You could compute the same quantities using more familiar commands by selecting the numerical columns:

colMeans(Ex1[,2:3])
##  P  S 
## 59 65
cov(Ex1[,2:3])
##       P     S
## P 246.5 116.0
## S 116.0 371.5
  • Can you compute the covariance matrix using the definition in Equation (1.2)?
  1. The mtcars dataset is another built-in dataset in R. You can read about it by typing ?mtcars in R. Note that some of the variables are factors. You can ensure R treats them as factors by using the following command to create a dataset where they are listed as factors:
mtcars2 <- within(mtcars, {
   vs <- factor(vs, labels = c("V", "S"))
   am <- factor(am, labels = c("automatic", "manual"))
   cyl  <- ordered(cyl)
   gear <- ordered(gear)
   carb <- ordered(carb)
})

Work with the mtcars2 dataframe when you use ggplot2.

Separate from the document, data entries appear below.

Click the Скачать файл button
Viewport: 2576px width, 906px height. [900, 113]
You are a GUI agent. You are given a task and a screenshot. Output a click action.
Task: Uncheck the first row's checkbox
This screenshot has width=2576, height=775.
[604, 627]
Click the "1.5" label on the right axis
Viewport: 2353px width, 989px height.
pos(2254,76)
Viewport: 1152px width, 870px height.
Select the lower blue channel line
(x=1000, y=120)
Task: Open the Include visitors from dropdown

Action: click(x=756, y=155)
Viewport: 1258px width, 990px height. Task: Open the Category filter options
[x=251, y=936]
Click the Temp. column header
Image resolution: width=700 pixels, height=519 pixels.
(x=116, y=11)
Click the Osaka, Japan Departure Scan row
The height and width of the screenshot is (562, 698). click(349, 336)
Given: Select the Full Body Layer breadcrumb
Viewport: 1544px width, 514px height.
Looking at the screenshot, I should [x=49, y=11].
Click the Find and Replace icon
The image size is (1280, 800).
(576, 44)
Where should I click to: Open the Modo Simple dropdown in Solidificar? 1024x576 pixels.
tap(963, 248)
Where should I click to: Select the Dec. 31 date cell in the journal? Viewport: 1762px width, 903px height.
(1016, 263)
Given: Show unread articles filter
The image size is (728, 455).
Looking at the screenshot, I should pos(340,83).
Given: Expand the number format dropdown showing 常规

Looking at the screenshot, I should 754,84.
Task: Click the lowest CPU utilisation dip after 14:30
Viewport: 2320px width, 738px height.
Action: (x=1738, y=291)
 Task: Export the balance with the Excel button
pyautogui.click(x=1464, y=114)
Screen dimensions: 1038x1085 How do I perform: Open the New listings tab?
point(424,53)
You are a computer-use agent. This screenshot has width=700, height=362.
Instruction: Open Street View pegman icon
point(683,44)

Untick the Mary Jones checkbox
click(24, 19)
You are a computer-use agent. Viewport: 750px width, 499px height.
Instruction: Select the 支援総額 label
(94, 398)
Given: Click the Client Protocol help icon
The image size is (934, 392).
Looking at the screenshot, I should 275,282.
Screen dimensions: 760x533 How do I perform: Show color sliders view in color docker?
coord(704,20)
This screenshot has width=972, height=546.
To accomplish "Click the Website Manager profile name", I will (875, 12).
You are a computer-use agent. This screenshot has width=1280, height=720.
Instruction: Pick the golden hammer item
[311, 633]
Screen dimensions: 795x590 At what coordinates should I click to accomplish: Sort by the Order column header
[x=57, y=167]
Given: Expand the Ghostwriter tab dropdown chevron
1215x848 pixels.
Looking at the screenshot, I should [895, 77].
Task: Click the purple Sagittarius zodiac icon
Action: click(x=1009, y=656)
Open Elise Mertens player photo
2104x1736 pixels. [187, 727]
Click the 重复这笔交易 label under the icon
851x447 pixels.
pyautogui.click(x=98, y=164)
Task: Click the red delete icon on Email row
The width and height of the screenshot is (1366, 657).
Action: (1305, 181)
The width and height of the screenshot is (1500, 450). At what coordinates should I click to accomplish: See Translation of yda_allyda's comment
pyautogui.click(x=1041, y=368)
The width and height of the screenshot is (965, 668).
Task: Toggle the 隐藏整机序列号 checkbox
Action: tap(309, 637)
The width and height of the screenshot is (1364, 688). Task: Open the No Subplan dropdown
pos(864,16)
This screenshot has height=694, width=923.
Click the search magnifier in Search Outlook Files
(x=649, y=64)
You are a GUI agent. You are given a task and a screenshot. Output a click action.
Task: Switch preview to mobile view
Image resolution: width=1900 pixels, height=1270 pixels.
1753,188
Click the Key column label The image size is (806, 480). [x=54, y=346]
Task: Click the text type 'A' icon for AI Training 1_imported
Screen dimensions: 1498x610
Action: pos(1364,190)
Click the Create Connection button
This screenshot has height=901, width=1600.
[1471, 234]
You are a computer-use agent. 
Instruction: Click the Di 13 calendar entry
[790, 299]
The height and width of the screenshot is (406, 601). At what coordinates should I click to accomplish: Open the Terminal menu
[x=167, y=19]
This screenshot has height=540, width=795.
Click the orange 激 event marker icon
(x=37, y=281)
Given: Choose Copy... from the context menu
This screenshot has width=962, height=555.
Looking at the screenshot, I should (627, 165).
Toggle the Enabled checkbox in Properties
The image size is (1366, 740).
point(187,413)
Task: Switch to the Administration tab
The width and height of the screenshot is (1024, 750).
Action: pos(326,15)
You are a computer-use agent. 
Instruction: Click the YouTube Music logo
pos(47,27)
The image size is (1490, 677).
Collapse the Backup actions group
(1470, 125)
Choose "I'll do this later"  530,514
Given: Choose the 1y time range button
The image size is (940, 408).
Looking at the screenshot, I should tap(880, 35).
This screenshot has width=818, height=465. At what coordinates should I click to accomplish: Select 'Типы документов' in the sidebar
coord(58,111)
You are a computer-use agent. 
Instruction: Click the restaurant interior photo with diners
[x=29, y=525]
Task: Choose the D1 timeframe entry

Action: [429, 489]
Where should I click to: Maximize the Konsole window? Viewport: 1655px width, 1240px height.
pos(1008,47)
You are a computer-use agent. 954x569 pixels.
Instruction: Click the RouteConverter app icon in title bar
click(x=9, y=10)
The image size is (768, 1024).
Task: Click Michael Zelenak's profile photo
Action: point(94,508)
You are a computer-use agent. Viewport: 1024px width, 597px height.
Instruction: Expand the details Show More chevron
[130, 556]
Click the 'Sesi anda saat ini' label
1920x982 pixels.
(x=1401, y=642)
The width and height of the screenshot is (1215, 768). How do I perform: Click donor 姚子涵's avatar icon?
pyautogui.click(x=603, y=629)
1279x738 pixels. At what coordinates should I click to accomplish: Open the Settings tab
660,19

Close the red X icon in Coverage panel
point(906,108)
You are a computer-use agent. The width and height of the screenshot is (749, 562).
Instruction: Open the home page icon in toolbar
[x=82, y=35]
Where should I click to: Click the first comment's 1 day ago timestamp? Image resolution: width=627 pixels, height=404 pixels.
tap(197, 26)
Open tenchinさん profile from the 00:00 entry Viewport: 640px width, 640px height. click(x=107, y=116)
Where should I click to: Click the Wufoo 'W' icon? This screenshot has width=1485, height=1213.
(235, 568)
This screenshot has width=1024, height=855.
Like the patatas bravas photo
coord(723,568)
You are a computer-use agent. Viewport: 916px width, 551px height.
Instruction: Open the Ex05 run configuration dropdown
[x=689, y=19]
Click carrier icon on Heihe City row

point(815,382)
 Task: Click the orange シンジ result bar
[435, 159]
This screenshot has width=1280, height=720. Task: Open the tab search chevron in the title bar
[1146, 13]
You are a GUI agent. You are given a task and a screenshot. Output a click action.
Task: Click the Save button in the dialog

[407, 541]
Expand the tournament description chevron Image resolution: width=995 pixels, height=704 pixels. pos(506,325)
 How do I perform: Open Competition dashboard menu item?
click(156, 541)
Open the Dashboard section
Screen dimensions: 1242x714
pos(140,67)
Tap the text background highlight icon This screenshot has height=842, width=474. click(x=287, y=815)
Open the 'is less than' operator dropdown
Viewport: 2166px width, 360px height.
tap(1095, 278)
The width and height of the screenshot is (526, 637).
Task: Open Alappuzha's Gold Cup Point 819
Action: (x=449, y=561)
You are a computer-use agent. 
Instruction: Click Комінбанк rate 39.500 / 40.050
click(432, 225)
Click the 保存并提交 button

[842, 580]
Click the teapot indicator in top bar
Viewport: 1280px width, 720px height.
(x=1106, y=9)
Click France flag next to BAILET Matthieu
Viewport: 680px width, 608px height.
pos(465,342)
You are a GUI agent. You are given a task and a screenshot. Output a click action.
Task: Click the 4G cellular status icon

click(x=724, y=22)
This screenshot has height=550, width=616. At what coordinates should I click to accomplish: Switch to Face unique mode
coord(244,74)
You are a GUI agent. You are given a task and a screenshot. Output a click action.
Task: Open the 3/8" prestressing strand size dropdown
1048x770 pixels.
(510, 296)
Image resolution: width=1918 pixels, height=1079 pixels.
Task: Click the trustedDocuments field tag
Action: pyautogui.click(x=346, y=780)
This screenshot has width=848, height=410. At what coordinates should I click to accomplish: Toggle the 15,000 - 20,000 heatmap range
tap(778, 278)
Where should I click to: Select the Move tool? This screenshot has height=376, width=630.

  • Create some plots to explore the structure of this dataset using ggplot2.
  • Try using the pairs command from base R and the ggpairs command from GGally.
  • Try colouring the scatter plots accoring to whether the car is automatic or not. - Create another plot using colour to represent the number of gears.
  • Find another type of plot from one of the plot galleries and try to create a similar plot with these data.
  1. We can 100 generate samples from the multivariate normal distribution with mean vector \[{\boldsymbol{\mu}}= \left(\begin{array}{c}1\\0\end{array}\right)\] and covariance matrix \[\boldsymbol{\Sigma}= \left(\begin{array}{cc}2&1\\1&2\end{array}\right)\] as follows (you may need to install the R package mvtnorm first):
library(mvtnorm)
mu = c(1,0)
Sigma=matrix(c(2,1,1,2), nr=2)
X <- rmvnorm(n=100, mean=mu, sigma=Sigma)
  • Compute the sample mean and covariance matrix of these samples.
  • Generate a new sample dataset, \(X\), and recompute the sample mean and covariance matrix. What do you notice?
  • Try changing \(n\), the number of samples (making it much larger say), and now recomputing the mean and covariance. What do you notice?
  1. Optional Download the MNIST data from Moodle and load it into R.
load('mnist.rda')

This loads a list mnist that splits the data into two parts

mnist$train ## a training set of 60000 images
mnist$test ## a test set of 10000 images

Let’s just look at the training set. This is also a list containing the image intensities and the image labels

mnist$train$x # image intensities
mnist$train$y # image labels

If we select just the first image we can see it is a vector of length 784 containing numbers between 0 and 1.

mnist$train$x[1,]

I’ve created a function to help you plot these images.

library(reshape2)
library(ggplot2)


plot.mnist <- function(im){
  #im[im<0]<-0 # set any negative intensities to zero
  #im[im>1]<-1 # set an intensities bigger than 1 to 1.
  
  
  if(is.vector(im)){ # a single image
    
    A<-matrix(im, nr=28, byrow=F)
    C<- melt(A, varnames = c("x", "y"), 
             value.name = "intensity")
    p<-ggplot(C, aes(x = x, y = y, fill = intensity))+
      geom_tile(aes(fill=intensity))+
      scale_fill_gradient(low='white', high='black')+
      scale_y_reverse()+theme(
        strip.background = element_blank(),
        strip.text.x = element_blank(),
        panel.spacing = unit(0, "lines"),
        axis.text = element_blank(),
        axis.ticks = element_blank()
      ) 
  }
  else{
    if (dim(im)[2]!=784){
      im = t(im)
    } 
    n <- dim(im)[1]
    As <- array(im, dim = c(n, 28, 28))
    
    Cs<- melt(As, varnames = c("image","x", "y"), 
              value.name = "intensity")
    p<-ggplot(Cs, aes(x = x, y = y, fill = intensity))+
      geom_tile(aes(fill=intensity))+
      scale_fill_gradient(low='white', high='black')+
      facet_wrap(~ image, nrow = floor(sqrt(n))+1, 
                 ncol = floor(sqrt(n))+1)+
      scale_y_reverse()+theme(
        strip.background = element_blank(),
        strip.text.x = element_blank(),
        panel.spacing = unit(0, "lines"),
        axis.text = element_blank(),
        axis.ticks = element_blank()
      ) 
    
  }
  return(p)
}
  • Use this command to plot the first 10 images from the MNIST training set.

  • Select all the 5s from the MNIST training set. Plot a selection of these digits.